Do these statements agree with the text on maternal behaviors and infant health below? Answer yes or no for each, quoting the deciding words. 1. In the Danish survey, women who drank four or more drinks per week while pregnant were more likely to deliver preterm than women who drank no alcohol. 2. A lower legal drinking age is associated with less alcohol consumption during pregnancy. 3. Less stringent drinking laws are linked to more births with a father listed.

◆ Text section ◆
○ ○ ○ ○ ○ ○ ○

Intergenerational Effects On Health




Maternal Behaviors

Negative correlations between income and behaviors such as smoking, drinking, and drug use suggest that these habits may be a possible mechanism for transmission of health to infants. The decision to drink or smoke may be related to other maternal behaviors or characteristics that could affect infant health; therefore, an extensive set of control variables or a natural experiment that changes smoking behavior independent of maternal characteristics is necessary to isolate the impact of these behaviors’ outcomes such as birth weight and infant mortality. Numerous studies have linked maternal drinking and smoking with reduced infant health and long-term human capital outcomes.

Alcohol

In a survey of Danish mothers who had recently given birth, women who reported drinking four or more drinks per week while pregnant were more likely to have a preterm delivery than women who reported drinking no alcohol. This finding may be a result of omitted variable if women who choose to drink during pregnancy are negatively selected on other attributes. Accordingly, there has been a shift to the use of quasiexperimental approaches to unraveling the alcohol and child outcome relation.




Variation in the legal drinking age across states and over time has been used to identify the causal effect of maternal drinking on infant health. A lower drinking age is associated with more alcohol consumption during pregnancy, an increase in premature births, and an increase in the probability of low birth weight. The reduction in health at birth can partially be attributed to changes in the composition of births, increasing the number of births without a father listed and suggesting that more unplanned pregnancies occur when drinking laws are less stringent.

○ ○ ○ ○ ○ ○ ○

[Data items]
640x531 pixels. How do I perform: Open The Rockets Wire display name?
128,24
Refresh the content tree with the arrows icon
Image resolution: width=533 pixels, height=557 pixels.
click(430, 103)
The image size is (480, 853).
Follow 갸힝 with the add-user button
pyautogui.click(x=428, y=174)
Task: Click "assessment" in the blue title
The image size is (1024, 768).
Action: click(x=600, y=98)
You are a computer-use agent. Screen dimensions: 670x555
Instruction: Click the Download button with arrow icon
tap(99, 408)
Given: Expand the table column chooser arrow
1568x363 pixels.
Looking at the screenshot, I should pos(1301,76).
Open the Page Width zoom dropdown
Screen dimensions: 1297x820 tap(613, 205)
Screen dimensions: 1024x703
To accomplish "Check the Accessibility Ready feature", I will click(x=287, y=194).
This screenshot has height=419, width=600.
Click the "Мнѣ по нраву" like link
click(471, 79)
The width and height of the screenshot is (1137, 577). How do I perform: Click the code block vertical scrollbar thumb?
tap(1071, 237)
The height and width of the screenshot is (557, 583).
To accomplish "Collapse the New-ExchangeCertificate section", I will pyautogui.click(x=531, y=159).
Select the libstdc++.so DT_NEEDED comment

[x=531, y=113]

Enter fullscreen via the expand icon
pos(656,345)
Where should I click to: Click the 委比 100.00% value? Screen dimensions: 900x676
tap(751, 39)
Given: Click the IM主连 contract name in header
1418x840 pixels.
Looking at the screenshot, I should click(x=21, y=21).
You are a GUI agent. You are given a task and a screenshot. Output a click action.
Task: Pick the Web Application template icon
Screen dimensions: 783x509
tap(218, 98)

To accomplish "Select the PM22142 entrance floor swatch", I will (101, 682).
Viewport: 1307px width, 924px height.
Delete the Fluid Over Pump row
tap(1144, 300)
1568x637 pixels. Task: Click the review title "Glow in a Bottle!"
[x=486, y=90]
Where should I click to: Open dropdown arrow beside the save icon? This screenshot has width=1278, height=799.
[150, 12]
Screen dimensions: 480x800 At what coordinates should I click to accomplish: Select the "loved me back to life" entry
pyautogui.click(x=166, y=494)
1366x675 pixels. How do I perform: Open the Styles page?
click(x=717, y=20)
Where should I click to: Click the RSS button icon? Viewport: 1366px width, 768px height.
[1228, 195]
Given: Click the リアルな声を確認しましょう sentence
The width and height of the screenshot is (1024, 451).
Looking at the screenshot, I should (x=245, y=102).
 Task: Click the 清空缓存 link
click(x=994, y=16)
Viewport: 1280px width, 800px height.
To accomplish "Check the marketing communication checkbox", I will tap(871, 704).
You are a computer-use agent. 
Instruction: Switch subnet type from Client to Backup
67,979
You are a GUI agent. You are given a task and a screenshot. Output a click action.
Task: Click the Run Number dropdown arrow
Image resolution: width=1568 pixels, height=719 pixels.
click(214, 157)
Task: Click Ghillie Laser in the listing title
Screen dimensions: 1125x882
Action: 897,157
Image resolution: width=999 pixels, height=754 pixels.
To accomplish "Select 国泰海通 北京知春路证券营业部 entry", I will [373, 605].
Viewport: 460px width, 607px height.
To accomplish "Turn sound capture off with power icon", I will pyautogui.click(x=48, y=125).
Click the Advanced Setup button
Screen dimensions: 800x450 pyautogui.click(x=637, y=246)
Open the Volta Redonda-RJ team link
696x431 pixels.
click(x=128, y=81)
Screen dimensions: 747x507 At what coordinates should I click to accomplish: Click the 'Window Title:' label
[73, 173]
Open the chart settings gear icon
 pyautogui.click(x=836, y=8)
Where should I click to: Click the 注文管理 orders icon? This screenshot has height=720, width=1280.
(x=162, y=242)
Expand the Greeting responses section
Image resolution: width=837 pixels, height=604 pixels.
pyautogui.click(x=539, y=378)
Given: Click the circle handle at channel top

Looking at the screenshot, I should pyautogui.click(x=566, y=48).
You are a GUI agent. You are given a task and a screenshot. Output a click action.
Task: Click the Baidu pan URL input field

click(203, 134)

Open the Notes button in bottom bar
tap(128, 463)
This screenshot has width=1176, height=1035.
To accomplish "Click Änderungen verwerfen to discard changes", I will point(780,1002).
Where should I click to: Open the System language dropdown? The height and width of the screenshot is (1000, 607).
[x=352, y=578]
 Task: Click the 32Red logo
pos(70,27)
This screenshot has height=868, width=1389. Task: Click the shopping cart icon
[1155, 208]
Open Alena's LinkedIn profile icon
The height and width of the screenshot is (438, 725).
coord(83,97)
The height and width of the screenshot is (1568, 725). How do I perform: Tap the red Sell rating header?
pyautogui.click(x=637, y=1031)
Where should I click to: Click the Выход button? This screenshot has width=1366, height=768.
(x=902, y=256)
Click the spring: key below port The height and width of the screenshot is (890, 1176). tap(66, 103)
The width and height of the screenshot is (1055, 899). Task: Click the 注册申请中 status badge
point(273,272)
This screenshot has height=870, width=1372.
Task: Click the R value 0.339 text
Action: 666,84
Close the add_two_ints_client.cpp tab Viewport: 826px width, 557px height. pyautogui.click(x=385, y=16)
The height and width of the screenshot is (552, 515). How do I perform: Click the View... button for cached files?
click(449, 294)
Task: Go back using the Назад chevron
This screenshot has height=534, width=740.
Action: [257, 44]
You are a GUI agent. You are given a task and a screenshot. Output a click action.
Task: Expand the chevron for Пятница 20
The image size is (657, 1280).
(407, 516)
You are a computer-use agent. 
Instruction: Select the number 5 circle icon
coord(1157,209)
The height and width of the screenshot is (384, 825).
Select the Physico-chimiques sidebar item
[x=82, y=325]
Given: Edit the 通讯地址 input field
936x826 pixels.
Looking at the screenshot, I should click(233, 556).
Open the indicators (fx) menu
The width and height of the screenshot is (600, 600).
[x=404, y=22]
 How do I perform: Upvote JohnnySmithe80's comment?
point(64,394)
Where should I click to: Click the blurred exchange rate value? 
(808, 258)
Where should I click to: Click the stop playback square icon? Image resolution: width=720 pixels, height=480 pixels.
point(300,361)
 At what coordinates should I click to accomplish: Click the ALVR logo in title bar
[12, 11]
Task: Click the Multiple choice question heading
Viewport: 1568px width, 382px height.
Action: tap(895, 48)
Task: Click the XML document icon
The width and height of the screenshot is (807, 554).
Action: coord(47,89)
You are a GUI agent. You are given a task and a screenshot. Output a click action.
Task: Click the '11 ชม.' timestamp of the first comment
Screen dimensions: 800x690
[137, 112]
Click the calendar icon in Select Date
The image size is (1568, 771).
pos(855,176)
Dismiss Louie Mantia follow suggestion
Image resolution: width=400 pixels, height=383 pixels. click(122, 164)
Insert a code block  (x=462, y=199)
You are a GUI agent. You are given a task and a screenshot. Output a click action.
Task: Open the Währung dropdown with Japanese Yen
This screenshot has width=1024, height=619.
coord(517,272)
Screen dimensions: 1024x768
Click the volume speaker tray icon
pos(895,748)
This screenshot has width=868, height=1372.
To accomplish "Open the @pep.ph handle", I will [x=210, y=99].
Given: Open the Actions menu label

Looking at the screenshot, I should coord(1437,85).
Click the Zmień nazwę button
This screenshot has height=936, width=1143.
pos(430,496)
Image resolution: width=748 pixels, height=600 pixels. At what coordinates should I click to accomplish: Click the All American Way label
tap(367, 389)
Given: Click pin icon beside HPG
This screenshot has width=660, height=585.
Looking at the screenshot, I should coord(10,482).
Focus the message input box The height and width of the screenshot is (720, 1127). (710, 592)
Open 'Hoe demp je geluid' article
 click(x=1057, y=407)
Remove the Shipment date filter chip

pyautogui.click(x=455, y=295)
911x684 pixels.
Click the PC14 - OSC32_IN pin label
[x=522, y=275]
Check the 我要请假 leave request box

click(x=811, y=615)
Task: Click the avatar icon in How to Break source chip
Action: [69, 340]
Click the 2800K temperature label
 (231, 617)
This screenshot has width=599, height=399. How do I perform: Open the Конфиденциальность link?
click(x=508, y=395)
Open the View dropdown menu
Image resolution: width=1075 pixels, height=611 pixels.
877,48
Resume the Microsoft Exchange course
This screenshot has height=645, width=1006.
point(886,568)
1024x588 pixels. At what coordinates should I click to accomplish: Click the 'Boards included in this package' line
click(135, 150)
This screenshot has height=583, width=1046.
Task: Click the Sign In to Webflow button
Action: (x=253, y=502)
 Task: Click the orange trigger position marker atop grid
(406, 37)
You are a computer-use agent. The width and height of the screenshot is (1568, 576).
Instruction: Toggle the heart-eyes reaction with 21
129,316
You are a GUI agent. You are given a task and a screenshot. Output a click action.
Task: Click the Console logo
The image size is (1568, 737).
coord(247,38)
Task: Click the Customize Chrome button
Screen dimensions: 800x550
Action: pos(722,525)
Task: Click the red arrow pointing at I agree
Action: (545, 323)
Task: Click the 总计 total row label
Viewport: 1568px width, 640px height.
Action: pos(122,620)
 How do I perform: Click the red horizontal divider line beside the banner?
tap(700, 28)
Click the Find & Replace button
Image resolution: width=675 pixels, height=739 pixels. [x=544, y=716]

○ ○ ○ ○ ○ ○ ○

◆ Task output ◆
1. Yes: "women who reported drinking four or more drinks per week while pregnant were more likely to have a preterm delivery than women who reported drinking no alcohol"
2. No: "A lower drinking age is associated with more alcohol consumption during pregnancy"
3. No: "increasing the number of births without a father listed"